What to work on :: From the listing below, return each line that includes "Year".

Data shown ::
|---|

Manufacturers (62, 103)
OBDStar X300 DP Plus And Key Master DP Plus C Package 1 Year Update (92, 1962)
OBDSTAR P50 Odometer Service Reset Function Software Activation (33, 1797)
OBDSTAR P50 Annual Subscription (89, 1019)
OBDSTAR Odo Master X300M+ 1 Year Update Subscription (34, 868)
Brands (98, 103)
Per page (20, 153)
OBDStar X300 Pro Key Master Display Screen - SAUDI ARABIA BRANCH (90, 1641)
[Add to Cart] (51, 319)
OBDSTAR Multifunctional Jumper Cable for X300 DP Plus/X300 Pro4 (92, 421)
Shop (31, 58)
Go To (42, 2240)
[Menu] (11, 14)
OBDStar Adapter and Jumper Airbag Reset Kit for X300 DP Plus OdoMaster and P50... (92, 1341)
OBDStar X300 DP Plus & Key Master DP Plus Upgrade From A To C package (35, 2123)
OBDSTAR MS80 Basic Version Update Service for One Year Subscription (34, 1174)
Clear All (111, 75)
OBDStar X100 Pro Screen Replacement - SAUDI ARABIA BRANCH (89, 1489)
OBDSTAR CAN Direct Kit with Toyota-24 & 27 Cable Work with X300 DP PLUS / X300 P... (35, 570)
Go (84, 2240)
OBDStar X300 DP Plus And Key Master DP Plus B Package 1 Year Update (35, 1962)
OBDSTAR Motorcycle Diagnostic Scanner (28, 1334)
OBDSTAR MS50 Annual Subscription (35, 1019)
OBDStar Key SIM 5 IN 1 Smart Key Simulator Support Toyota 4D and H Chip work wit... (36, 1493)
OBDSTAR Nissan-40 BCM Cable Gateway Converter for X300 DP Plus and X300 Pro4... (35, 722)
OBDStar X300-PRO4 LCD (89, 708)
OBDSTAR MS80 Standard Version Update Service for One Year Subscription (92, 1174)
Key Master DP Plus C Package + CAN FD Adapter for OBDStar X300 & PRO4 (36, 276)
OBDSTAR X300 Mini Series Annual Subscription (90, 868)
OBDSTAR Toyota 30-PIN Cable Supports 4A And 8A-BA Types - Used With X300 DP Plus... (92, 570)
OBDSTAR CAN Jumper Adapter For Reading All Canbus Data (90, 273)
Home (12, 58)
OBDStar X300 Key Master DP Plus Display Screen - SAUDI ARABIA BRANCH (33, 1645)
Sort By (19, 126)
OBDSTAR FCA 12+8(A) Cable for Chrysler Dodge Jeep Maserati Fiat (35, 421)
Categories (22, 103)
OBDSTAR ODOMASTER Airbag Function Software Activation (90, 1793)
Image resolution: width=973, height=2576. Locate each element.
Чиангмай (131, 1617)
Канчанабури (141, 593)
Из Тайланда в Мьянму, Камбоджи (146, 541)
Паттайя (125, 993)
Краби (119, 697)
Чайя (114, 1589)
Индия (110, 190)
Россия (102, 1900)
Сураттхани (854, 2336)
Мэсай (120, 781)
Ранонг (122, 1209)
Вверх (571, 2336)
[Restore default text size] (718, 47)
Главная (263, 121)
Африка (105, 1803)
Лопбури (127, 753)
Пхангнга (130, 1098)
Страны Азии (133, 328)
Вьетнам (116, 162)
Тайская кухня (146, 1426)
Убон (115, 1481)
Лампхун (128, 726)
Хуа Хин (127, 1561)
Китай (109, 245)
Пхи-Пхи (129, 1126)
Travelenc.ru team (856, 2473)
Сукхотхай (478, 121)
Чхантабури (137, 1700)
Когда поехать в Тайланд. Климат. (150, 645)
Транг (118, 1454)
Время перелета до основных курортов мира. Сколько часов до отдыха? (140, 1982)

|---|

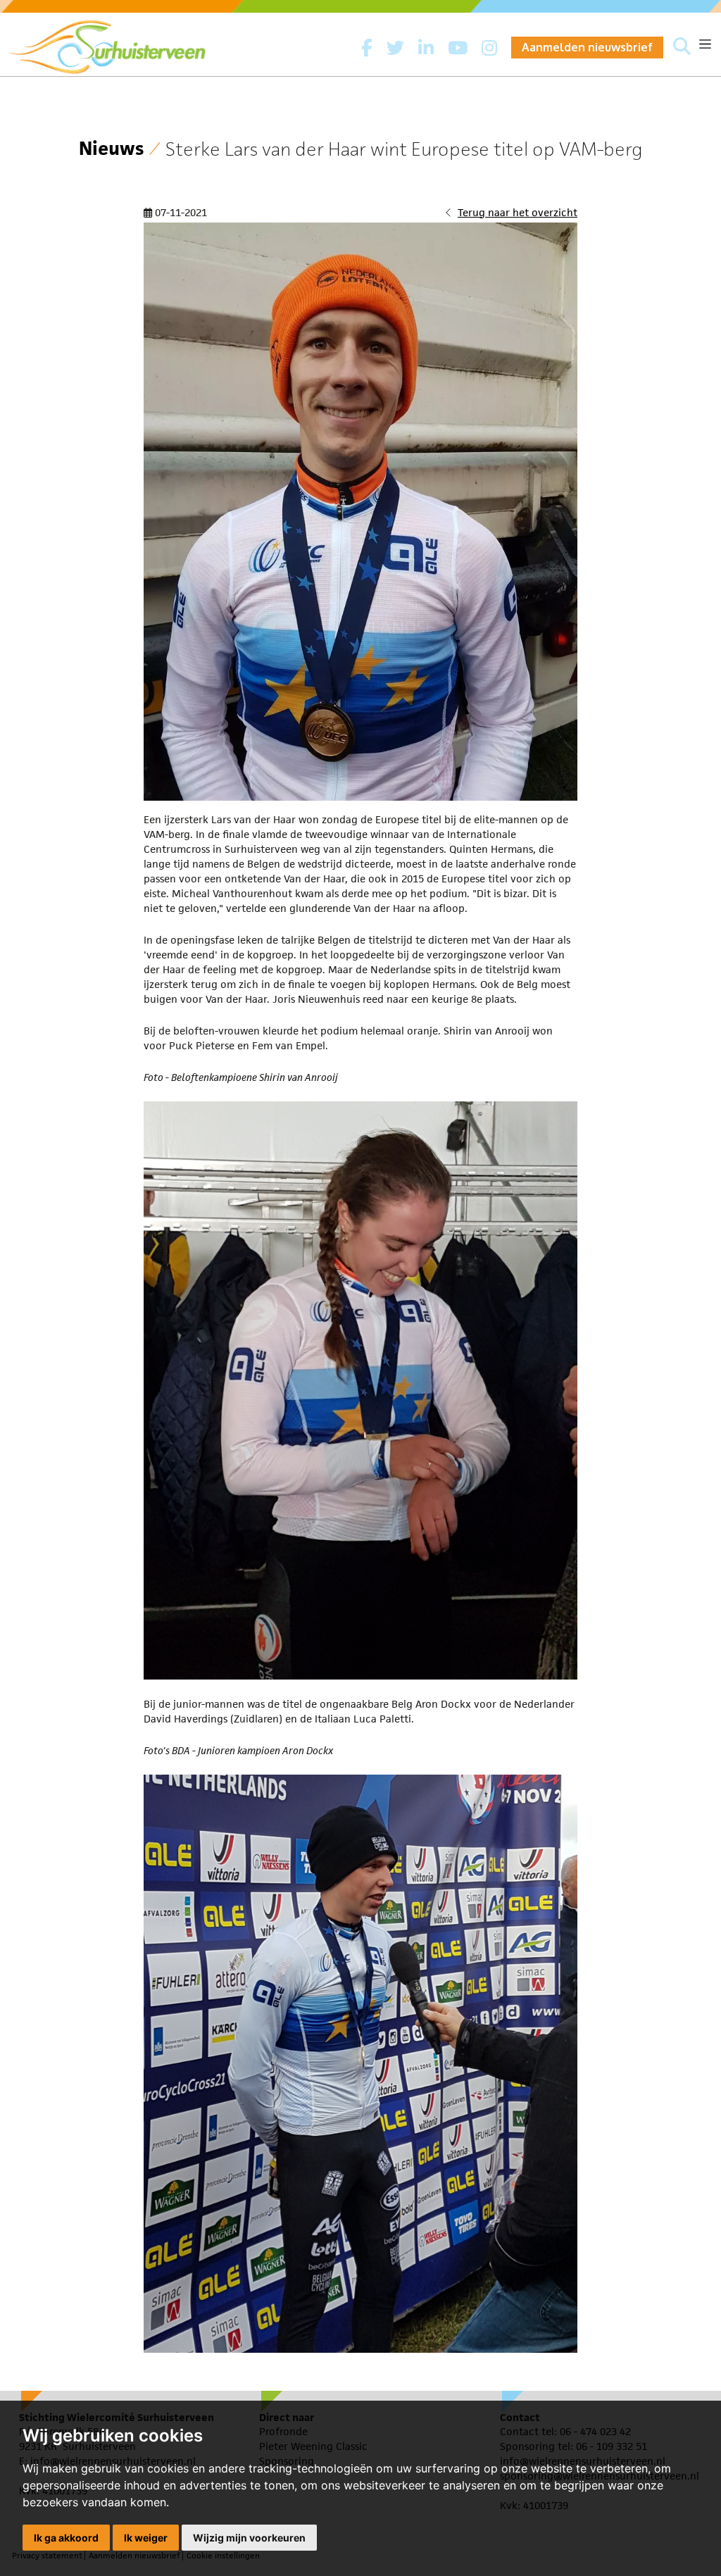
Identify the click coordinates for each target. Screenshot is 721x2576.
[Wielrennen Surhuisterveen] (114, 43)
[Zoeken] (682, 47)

|---|

Finished exercise ::
OBDStar X300 DP Plus And Key Master DP Plus C Package 1 Year Update (92, 1962)
OBDSTAR Odo Master X300M+ 1 Year Update Subscription (34, 868)
OBDSTAR MS80 Basic Version Update Service for One Year Subscription (34, 1174)
OBDStar X300 DP Plus And Key Master DP Plus B Package 1 Year Update (35, 1962)
OBDSTAR MS80 Standard Version Update Service for One Year Subscription (92, 1174)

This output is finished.